> Study text:
This week, in response to the kind of public hysteria that should really have its own theme tune, the state government of Western Australia (WA) began killing sharks near its beaches. According to the Discovery Channel's Shark Week website, you're more likely to be bitten by another person than by a shark.

To put things in perspective, humans kill more than 100 million sharks and billions of other sea animals every year in contrast to about 10 people killed worldwide by sharks each year. Sharks have been around longer than dinosaurs and they play an essential role in our oceans.

But today, the great white or white pointer shark is a threatened species. The WA government's policy of catching and killing them makes a mockery of the federal government's own White Shark Recovery Plan, which recognises that the great white shark is fully protected in both Commonwealth and WA waters.

Great white sharks are so imperiled that they are on the World Wildlife Fund's "10 Most Wanted" list, which cites a burgeoning trade in teeth, jaws, and fins, coupled with increased commercial and sport fishing, as having pushed them into the ranks of wildlife most at risk from unregulated international trade.

What makes this kneejerk shark-killing policy even more unthinkable is that there is absolutely no scientific evidence to support the slaughter of sharks as a solution to shark attacks, which is why most marine experts disapprove of this plan.

According to Chris Lowe, professor of marine biology at California State University who analysed the data from the shark culls performed in Hawaii during the 1950s, culls show "no measurable effect on the rate of shark attacks on people".

Australian taxpayers' money would be better spent on increased surveillance, shark tagging, the development of shark deterrents, more research and better public education about avoiding incidents between sharks and humans.

PETA US' Sea Kittens campaign pointed out that if fish were renamed "sea kittens", people would probably be more likely to stop hurting them and to treat them with the same amount of consideration and respect currently reserved for cats and dogs.

> Instructions:
• 1. According to the shark culling text, what did Chris Lowe find about the effect of the shark culls performed in Hawaii during the 1950s?
• 2. Carry on the shark culling text from its final sentence, keeping the same voice and argument.

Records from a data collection
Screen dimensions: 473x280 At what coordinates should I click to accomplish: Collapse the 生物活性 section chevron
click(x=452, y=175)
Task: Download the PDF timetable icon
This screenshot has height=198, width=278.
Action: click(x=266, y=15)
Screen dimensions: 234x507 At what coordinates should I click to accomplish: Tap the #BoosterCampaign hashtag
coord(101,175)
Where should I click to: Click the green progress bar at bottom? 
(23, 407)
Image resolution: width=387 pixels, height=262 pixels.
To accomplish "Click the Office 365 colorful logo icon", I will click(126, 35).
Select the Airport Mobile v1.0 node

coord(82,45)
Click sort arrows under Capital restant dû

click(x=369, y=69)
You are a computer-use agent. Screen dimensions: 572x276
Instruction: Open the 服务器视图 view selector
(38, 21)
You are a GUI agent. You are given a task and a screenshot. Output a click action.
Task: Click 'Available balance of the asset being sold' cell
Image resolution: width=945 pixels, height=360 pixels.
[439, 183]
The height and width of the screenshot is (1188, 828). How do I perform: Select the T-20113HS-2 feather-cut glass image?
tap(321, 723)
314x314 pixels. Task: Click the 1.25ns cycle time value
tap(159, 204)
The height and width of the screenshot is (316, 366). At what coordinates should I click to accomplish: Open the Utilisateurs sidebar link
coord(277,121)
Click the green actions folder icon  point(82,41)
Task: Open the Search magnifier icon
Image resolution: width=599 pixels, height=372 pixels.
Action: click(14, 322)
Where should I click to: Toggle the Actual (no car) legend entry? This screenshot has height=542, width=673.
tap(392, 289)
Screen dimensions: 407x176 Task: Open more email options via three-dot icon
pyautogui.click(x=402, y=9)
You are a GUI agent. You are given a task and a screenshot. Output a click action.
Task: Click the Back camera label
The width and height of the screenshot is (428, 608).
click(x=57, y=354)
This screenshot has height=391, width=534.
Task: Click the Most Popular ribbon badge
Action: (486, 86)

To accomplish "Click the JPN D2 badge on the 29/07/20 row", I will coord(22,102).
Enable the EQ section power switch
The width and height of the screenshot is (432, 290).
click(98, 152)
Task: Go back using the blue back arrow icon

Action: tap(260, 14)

> Answers below:
• 1. He found that the culls showed "no measurable effect on the rate of shark attacks on people."

• 2.
Maybe if we were able to see beyond sharks' undeserved bad rap, it would go a long way toward sparing millions of them from slaughter. Porbeagle sharks, for example, have a playful side and have been observed playing with objects floating in the water and chasing after other sharks who trailed pieces of kelp behind them.

Some sharks follow a pecking order when eating, with the biggest shark eating first, and work together to obtain food. Biologist Peter Best once saw several great whites working together to move the carcass of a partially beached whale into deeper waters so that they could eat it.

They have their own communities, they communicate with one another and, while we may not be able to relate to them – that's our failing – they have every bit as much right to be on this planet and to live free from pain and persecution as we do.

It is utter hypocrisy and prejudice that allows us to protect certain species while we violently slaughter others. Certainly far more people are bitten and even killed by dogs every year than by sharks, and yet, it would rightly be unthinkable to bait and butcher Spot or Fido.

Unlike humans, sharks live in the ocean. If we know an area of water has had shark attacks – instead of going on a killing spree, let's just get out of their house, or will we not be satisfied until we've eradicated every other life form from the planet? The biggest predator is not in the ocean. It's on land, and it's us.